The railway walk ends with a descent into lovely Fortrose. I’d not expected to find a cathedral tucked away behind the main street.
Bakhoos Bakery provides a microwaved quiche that acts as a pocket warmer for the exposed trek out to Chanonry Point, a popular spot for viewing dolphins in the Moray Firth.
Several cars are parked, sensible people waiting for dolphins in the warmth, as I hunker down against the bitterly cold wind. The dolphins are keeping warm somewhere else.
The eastern side of the ness is sheltered from the wind.
A shingle and sand beach sweeps round to Rosemarkie. A white horse gallops on the hard sand. Staring, I stumble into one of her deep hoof prints, earning a smile from the rider.
The sun is setting, but I want to explore Fairy Glen and ask a local for the best way onto the trail.
He pulls his coat tighter and crosses himself.
“You don’t want to be up at Fairy Glen when the sun goes down.”
Actually, no one has ever said that about a fairy glen — Blair Witch Falls perhaps.
A sign warns that the path is impassible due to a landslide, but it’s too late to find another route, so I push up the pretty glen.
The reason for the warning sign is soon apparent, a severed bridge presenting a watery barrier. Fortunately, a fallen tree and a delicate balancing act see me safely across.
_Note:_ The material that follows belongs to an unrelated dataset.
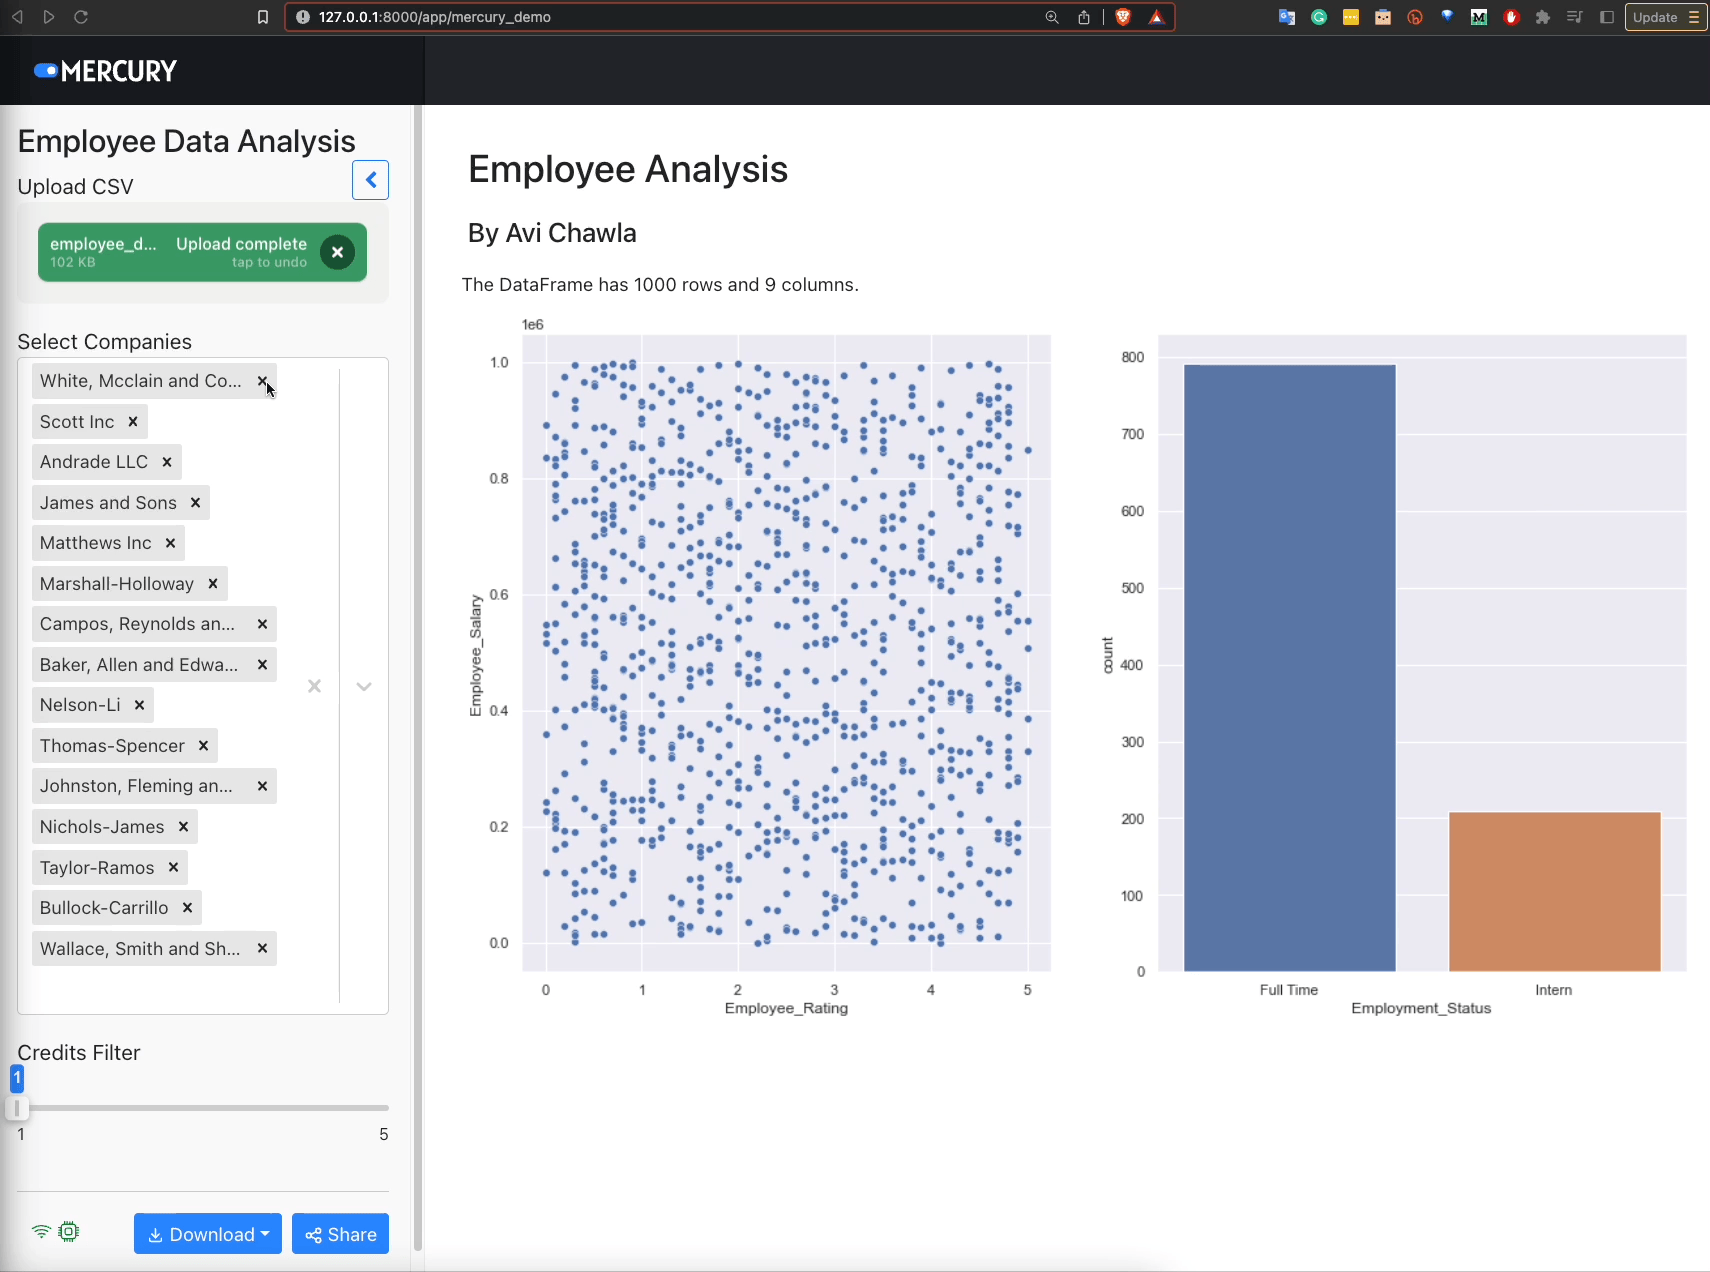Viewport: 1710px width, 1272px height.
Task: Click the Mercury logo
Action: tap(105, 71)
It might be a little more tricky returning in the dark.
There are two sets of falls in close succession. The first is my favourite, sitting on a rock next to the pool until night falls.
The Fairy Glen was once the scene of a well-dressing ceremony, where the children of the village decorated a pool, next to a spring, with flowers. This was said to ensure that the fairies kept the water supply clean.
(Walkhighlands)
When it becomes too dark to see with night vision, I switch on my headtorch and leave the waterfall for the winding trail back through the woods.
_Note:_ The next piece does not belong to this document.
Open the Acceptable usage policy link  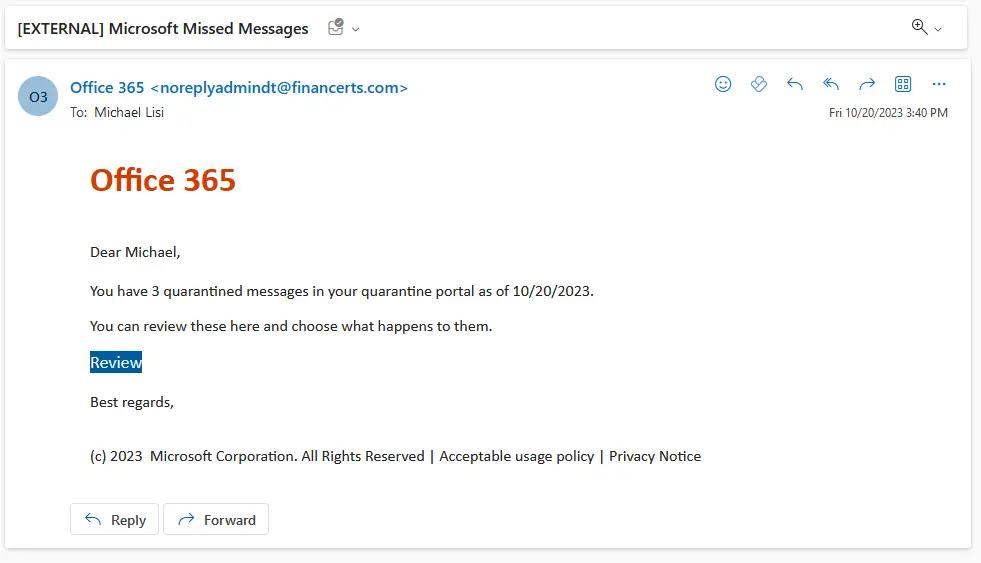pyautogui.click(x=517, y=456)
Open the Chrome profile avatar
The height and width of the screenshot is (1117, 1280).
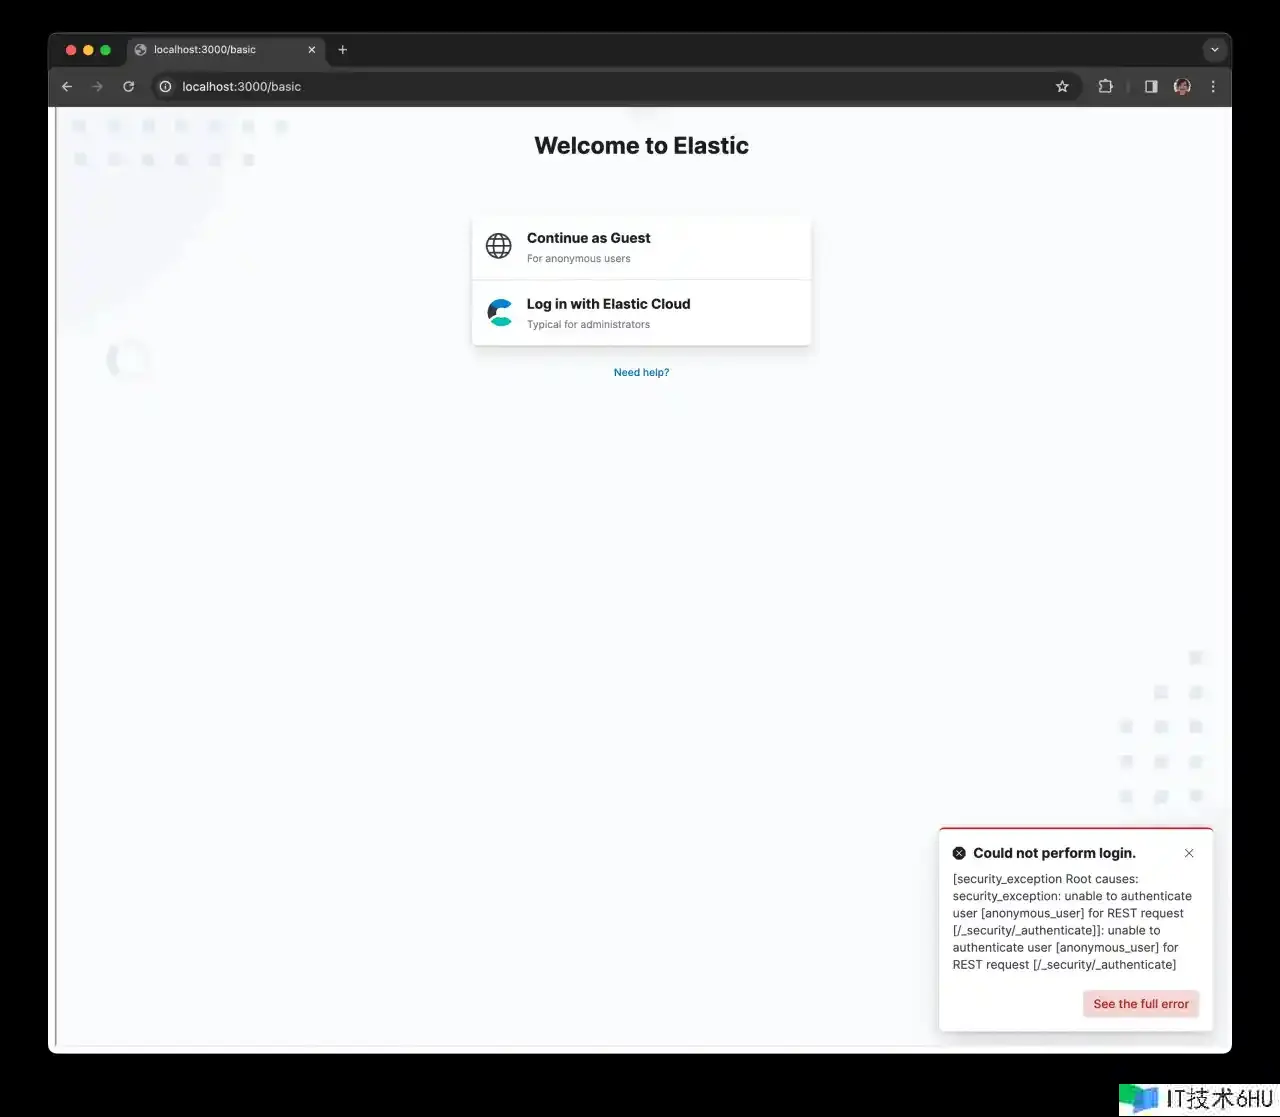coord(1182,87)
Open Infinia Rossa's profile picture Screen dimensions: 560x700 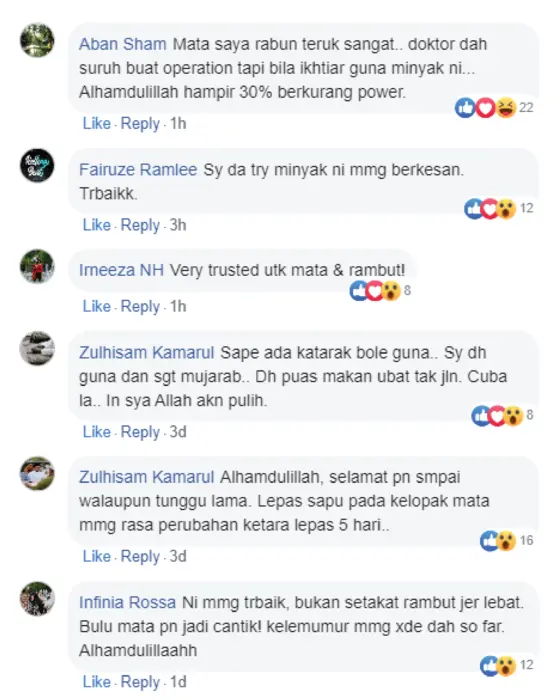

Rustling in the trees. The cry of a bird. The beam from my headtorch casts shadows and I swivel to glance behind me, initial bravado undermined by my imagination. I watch too many of the wrong movies.
After a mile in the dark, I’m relieved to see comforting light through the window of a house at the edge of the woods. Fear mastered, it’s time to head further north tomorrow as snow and Storm Bert approach.
Date of walk: Friday 15 November 2024.
Walk distance: 12 miles.
Total distance: 4,680 miles.
Nice low level walk – The Black Isle is often overlooked.
It felt like the start of years of walking in the countryside, leaving Inverness, the final city in Britain that I will pass through.
Fairy Glen looks rather special
We had a lovely few days in Cromarty a couple of years ago so this is familiar. We did see dolphins but they didn’t show up at Chanonry Point for us either, we had to go out on a boat trip.
I will return in the summer to finish the walk up to Cromarty, so a second chance to visit Chanonry Point. It may even be warm enough to linger next time. 🙂
Spent a wonderful time here when I did the North Coast 500. So many wonderful pictish stones
Ah yes, I’d forgotten you did that one. You have a fabulous picture of the Duncansby Stacks in your blog. They were all in shadow when I eventually got there, but that is for another day.